Once the cappings have drained, you can melt the remaining wax for other uses. A double boiler on the stove works, or you can use a dedicated beeswax melter to keep your kitchen pots clean. Beeswax becomes soft and pliable at 30 to 35°C, loses its solid structure around 46 to 47°C, and fully melts between 60 and 70°C. Older wax that has been stored for a year or more may require slightly higher temperatures to melt completely.
Solar Wax Melters
A solar wax melter is essentially a box with a glass lid that works like a passive oven. Sunlight passes through the glass as shortwave radiation, gets absorbed inside, and re-emits as heat that the glass traps. On a warm, sunny day these boxes easily reach 70°C or higher, well above the melting point of wax.
You place your wax (and any residual honey) on an angled tray inside the melter. As the wax liquefies, it flows downhill through a built-in sieve that catches debris, then drips into a collection container. The honey separates from the wax naturally during this process because it flows more freely at lower viscosity.
The catch is that the high temperatures inside a solar melter can degrade honey quality. Honey begins losing beneficial enzymes when heated above about 40°C, and solar melters operate well above that. So this method is better suited for recovering clean wax than for producing high-quality honey. If you do collect the honey runoff, it’s fine for cooking but won’t have the same raw characteristics. Direct sun exposure can also bleach wax over time, so look for a melter with a UV-blocking glass cover if wax color matters to you.
Temperature and Honey Quality
Heat is your best tool for making separation easier, but too much heat damages honey. Gentle warming, keeping things around 35°C (95°F), makes honey flow much more freely through strainers and out of extractors without affecting its flavor or beneficial properties. You can achieve this by working in a warm room, placing your straining setup near a heat source, or briefly warming sealed containers in a water bath.
Once you push past 40°C, enzymes in honey start breaking down.
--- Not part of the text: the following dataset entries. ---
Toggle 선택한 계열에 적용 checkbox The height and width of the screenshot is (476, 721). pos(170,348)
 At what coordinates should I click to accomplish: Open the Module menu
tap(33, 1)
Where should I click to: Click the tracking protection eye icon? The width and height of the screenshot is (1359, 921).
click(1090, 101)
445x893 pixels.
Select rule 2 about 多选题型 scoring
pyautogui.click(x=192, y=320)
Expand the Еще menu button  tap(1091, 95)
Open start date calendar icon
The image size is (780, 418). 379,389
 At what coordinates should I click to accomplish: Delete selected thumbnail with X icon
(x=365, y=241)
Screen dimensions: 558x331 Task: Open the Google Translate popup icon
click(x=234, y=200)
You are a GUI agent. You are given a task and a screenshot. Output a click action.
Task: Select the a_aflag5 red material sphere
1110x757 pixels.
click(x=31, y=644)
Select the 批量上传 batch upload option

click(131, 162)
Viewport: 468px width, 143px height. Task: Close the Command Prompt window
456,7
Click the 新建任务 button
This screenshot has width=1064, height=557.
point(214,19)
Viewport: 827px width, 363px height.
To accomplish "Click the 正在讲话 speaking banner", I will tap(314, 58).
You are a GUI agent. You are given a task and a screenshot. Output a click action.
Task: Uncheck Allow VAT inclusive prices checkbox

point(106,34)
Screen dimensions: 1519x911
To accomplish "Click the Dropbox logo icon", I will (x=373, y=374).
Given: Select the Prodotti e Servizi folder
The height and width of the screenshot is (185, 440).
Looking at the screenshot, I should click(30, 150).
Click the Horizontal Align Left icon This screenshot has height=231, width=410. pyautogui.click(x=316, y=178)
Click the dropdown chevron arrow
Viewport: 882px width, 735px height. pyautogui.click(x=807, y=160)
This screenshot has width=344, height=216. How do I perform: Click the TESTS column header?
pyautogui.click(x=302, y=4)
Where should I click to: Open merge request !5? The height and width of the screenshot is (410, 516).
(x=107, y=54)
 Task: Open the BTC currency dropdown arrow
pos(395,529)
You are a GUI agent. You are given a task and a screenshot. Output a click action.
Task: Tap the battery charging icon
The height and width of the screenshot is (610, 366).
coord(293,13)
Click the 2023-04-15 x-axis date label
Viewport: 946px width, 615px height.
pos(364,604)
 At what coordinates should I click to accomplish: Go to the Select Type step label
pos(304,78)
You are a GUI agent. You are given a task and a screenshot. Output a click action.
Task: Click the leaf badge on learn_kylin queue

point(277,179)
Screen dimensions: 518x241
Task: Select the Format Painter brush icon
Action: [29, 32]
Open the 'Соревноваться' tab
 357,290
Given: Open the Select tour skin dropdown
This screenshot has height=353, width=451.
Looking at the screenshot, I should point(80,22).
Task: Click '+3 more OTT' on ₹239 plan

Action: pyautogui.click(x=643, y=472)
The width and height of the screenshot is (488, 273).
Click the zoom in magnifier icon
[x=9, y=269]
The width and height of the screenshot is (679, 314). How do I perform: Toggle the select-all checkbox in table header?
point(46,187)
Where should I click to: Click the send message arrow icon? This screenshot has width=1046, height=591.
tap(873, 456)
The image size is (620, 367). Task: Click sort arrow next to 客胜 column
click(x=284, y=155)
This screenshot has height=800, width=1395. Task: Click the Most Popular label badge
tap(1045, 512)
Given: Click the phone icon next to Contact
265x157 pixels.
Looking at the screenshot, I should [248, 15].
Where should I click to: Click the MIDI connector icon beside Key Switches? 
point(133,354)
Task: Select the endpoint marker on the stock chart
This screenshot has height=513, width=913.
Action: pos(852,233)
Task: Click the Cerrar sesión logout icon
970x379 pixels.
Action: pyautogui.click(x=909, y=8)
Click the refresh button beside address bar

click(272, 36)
Above 60°C, you’re essentially pasteurizing it, which changes the flavor profile and destroys compounds that many people specifically seek out in raw honey. If you’re going through the effort of separating honey from wax yourself, keeping temperatures low preserves what makes it worth the work.
Choosing the Right Equipment
Food-grade stainless steel is the standard material for honey processing equipment. Honey is naturally acidic, and reactive metals like iron or copper will corrode on contact, introducing off-flavors and potentially harmful compounds. Stainless steel remains chemically inert, won’t leach anything into your honey, and cleans easily thanks to its smooth, non-porous surface.
For hobbyists and smaller operations, food-grade plastic (typically BPA-free containers) works well for short-term use. Plastic offers similar chemical stability at a lower cost, but it scratches more easily over time, and those scratches can harbor bacteria if not cleaned thoroughly. For straining, nylon mesh bags or stainless steel sieves both do the job. Avoid using regular household colanders with large holes, as they let too much wax through.
Your minimum setup for crush and strain is straightforward: a clean bucket, something to crush with, a fine mesh strainer or cheesecloth, and a second bucket to catch the honey. A two-bucket system where the top bucket has a strainer built into its lid makes the process nearly hands-free once you pour in the crushed comb.